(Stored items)
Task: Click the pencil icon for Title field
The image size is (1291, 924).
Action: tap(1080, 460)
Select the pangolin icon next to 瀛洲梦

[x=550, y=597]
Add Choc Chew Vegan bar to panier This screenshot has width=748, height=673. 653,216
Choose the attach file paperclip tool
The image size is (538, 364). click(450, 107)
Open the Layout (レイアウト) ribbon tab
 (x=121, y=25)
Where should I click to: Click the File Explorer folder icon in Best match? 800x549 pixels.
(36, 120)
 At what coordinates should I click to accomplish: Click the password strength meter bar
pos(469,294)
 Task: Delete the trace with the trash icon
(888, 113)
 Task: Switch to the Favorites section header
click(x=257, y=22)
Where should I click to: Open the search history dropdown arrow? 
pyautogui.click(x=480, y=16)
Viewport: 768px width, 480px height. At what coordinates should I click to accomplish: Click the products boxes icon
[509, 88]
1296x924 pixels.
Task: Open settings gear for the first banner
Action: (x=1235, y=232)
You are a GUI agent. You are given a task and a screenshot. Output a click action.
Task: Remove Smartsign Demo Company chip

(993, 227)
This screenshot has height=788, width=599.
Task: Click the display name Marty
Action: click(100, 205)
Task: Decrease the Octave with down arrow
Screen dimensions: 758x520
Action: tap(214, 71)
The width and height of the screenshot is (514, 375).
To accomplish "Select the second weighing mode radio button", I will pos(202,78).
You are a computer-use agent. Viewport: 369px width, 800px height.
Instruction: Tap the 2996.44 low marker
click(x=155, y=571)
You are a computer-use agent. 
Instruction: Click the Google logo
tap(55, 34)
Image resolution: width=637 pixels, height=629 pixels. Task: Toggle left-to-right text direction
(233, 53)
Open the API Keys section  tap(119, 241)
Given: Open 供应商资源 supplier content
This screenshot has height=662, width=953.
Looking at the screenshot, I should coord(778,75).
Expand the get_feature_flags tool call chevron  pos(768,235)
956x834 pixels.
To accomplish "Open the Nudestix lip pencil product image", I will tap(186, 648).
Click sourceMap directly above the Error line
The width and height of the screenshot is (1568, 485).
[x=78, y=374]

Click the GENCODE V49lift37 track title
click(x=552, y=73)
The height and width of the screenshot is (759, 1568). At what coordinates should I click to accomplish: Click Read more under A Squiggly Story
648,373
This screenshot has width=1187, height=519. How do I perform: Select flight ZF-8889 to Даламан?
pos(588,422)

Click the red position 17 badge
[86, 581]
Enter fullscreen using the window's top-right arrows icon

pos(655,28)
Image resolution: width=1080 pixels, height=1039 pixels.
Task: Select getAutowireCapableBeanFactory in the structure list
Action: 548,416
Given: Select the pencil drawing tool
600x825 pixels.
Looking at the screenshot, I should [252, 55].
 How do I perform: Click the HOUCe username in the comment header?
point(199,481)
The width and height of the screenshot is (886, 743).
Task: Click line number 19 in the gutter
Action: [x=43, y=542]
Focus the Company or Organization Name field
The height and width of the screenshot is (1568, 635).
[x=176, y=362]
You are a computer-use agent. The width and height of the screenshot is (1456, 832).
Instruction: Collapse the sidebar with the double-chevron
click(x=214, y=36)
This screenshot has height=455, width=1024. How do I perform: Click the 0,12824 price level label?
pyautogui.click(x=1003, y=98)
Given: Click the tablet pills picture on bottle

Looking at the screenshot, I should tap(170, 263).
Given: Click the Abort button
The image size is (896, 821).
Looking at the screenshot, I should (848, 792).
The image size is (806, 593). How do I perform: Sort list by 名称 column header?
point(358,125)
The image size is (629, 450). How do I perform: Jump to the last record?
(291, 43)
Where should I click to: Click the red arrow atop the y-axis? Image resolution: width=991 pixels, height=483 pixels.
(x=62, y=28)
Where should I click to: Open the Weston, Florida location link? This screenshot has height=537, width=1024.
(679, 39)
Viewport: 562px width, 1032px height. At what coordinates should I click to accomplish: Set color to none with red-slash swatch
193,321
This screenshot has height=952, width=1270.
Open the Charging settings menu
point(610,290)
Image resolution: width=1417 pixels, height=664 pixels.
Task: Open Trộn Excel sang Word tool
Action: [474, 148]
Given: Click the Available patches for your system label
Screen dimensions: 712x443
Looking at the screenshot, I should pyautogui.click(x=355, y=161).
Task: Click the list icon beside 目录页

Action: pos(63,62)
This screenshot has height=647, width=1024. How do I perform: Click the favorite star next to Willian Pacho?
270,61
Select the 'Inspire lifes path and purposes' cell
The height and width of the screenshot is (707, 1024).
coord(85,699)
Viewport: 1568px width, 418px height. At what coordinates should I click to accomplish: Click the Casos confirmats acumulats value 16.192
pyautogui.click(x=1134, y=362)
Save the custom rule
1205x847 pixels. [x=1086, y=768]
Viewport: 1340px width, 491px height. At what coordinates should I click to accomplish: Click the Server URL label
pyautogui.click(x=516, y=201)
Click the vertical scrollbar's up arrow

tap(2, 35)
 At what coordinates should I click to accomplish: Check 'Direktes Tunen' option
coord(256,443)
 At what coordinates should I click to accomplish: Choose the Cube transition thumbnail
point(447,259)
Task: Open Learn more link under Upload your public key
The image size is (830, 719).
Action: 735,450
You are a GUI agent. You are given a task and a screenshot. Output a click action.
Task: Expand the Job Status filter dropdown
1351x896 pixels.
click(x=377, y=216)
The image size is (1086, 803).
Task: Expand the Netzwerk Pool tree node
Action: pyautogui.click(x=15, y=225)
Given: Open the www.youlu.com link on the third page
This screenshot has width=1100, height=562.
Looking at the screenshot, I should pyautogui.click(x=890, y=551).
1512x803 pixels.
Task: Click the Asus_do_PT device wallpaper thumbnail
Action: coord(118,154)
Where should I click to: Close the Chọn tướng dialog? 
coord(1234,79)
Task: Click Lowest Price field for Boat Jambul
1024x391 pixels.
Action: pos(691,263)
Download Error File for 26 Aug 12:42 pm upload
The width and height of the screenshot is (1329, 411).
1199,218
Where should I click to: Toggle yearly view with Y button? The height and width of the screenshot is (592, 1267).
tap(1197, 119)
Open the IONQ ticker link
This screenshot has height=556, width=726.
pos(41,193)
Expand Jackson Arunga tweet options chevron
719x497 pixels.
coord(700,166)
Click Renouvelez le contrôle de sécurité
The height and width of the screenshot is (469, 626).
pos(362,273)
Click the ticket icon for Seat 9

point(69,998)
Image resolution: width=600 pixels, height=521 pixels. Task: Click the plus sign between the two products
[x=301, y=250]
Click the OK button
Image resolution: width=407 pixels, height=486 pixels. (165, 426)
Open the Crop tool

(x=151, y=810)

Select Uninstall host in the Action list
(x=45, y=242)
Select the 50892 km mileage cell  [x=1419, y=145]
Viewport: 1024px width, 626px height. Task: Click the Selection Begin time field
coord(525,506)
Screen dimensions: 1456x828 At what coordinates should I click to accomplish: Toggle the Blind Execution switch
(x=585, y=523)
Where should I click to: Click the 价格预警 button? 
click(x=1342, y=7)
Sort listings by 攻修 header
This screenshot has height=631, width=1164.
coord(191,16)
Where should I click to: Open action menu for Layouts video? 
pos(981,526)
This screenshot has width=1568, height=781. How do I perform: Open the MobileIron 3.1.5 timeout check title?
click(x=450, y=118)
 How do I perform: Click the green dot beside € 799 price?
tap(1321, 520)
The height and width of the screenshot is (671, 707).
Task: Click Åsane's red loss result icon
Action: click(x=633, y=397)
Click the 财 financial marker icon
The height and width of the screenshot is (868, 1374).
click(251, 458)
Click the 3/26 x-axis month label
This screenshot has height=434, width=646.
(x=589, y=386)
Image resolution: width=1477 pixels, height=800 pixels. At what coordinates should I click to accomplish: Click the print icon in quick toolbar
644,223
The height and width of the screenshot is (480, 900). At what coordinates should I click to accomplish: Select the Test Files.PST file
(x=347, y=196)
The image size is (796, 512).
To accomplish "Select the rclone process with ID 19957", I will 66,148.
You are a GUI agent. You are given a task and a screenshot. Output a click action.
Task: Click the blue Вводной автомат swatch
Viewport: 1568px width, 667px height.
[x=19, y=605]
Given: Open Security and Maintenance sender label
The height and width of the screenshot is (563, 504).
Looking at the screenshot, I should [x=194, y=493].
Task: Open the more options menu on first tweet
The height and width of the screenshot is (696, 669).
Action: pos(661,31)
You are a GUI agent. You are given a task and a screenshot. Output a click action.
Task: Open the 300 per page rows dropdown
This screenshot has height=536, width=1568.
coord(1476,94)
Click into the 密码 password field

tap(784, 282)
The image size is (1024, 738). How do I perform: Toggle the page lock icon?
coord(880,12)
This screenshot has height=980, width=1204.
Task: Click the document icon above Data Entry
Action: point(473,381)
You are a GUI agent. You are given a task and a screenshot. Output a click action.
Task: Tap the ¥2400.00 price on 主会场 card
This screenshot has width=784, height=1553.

What the exercise asks: All that is wanted is a faithful reproduction of the line above with "Task: Open Learn", the line with "Given: Open the", and every line in between.

Output below:
Task: Open Learn more link under Upload your public key
The image size is (830, 719).
Action: 735,450
You are a GUI agent. You are given a task and a screenshot. Output a click action.
Task: Expand the Job Status filter dropdown
1351x896 pixels.
click(x=377, y=216)
The image size is (1086, 803).
Task: Expand the Netzwerk Pool tree node
Action: pyautogui.click(x=15, y=225)
Given: Open the www.youlu.com link on the third page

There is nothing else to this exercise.